Thanks for your message before. Going to buy the book next week and intend to quote it for a presentation about the importance of communities (if that's ok). Hopefully it'll go ahead in the next month or so- i'll let you know how it goes.

Regarding this post I think it's is right to point out that communities lend context to brands... but it seems to be a chicken and egg and egg problem. If you look at all major traditional brands, it strikes me that they would never have succeeded had it not been for recognising the community in the first place. The community then responded to the brand rather than the latter adapting to fit into the community. In fact rebrands generally occur at points where they recognise that they have lost touch with the modus operandi of their community. To see communities as contextualising brands is still an entrenched "us and them" attitude, that takes their position in the market place/relationship to their audience as a priori. That's an illusion! Brand owners have to think in terms of "them and us" and admit that their position in the marketplace is rug that can easily be pulled from under them.

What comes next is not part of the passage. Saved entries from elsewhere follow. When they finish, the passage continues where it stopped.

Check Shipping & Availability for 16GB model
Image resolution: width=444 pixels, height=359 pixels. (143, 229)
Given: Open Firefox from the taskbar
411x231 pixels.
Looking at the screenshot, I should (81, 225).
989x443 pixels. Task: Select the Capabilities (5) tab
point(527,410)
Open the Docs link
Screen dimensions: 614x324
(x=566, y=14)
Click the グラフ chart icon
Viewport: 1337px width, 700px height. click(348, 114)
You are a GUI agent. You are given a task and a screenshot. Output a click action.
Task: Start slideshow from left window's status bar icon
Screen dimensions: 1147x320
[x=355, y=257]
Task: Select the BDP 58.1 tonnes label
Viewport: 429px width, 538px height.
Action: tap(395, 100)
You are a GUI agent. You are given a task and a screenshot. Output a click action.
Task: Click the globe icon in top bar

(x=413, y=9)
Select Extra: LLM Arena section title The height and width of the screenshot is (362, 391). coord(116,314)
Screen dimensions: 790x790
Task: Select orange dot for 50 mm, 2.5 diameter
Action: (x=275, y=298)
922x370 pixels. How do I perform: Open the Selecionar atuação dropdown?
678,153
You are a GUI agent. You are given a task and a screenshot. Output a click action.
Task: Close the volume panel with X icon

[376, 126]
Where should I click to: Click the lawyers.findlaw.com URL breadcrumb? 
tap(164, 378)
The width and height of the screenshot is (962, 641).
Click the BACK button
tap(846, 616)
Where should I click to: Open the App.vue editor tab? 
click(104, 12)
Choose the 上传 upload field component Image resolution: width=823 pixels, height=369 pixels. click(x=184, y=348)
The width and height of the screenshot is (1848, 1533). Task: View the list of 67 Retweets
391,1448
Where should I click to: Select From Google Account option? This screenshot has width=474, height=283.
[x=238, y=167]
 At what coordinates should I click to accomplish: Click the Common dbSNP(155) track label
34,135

If there is one thing Google (the biggest brand in the world) is doing right in their PR storm at the moment is recognising that despite being the largest, fastest growing company in the world, they are in an incredible precarious position - and can admit that vulnerability. It's not going to be PR that kills them- it's going to be the DIY 'brand values' of the internet itself - free flowing, customised, and relevant information on demand. They seem to recognise that when the wind does change (there's no question of may or may not) they may well be left with a rictus grin.

So in my opinion, you're back to square one, which is that communities dominate brands from concept, inception and deployment, whether you try to avoid it or simply submit!

Kind regards,


alan moore

Dear JC.

Thanks for the comment. I wonder whether its more an industrial mindset for legacy companies. Seeing that as marketeers your job is not to engage but to extract - cash. To drive people to the poiint of purchase. That's all very well when your marketing costs are 1:3 but when they become 1:1 its economically untenable, so you are forced to rethink as P&G are currently doing. Though that will be a huge supertanker to turn round. Though as someone ponted out to me in Barcelona last week. IBM managed it.

I agree that it is a very foward thinking company who is prepared to engage in a debate, particuarly the one that engulfs google at theis present time. Be it the China issue or the book scanning one. they demonstrate they are prepared to listen and debate.

At least everybody gets to have their say.

Or think about Jonathan Schwartz and his 1000 bloggers at Sun Micosystems, who say "My 1000 bloggers have done more this company that a $billion Ad campaign could ever do.

And of course a conversation always, or, should always constantly flow. Just think of IM. we liek to think its a bit like grooming haha :-)

also it comes down to value and how to create, co-create and release value in todays world. And how organisations are constructed and operate.

Please feel free to quote us.


To see communities as contextualising brands is still an entrenched "us and them" attitude, that takes their position in the market place/relationship to their audience as a priori.

Please feel free to quote us.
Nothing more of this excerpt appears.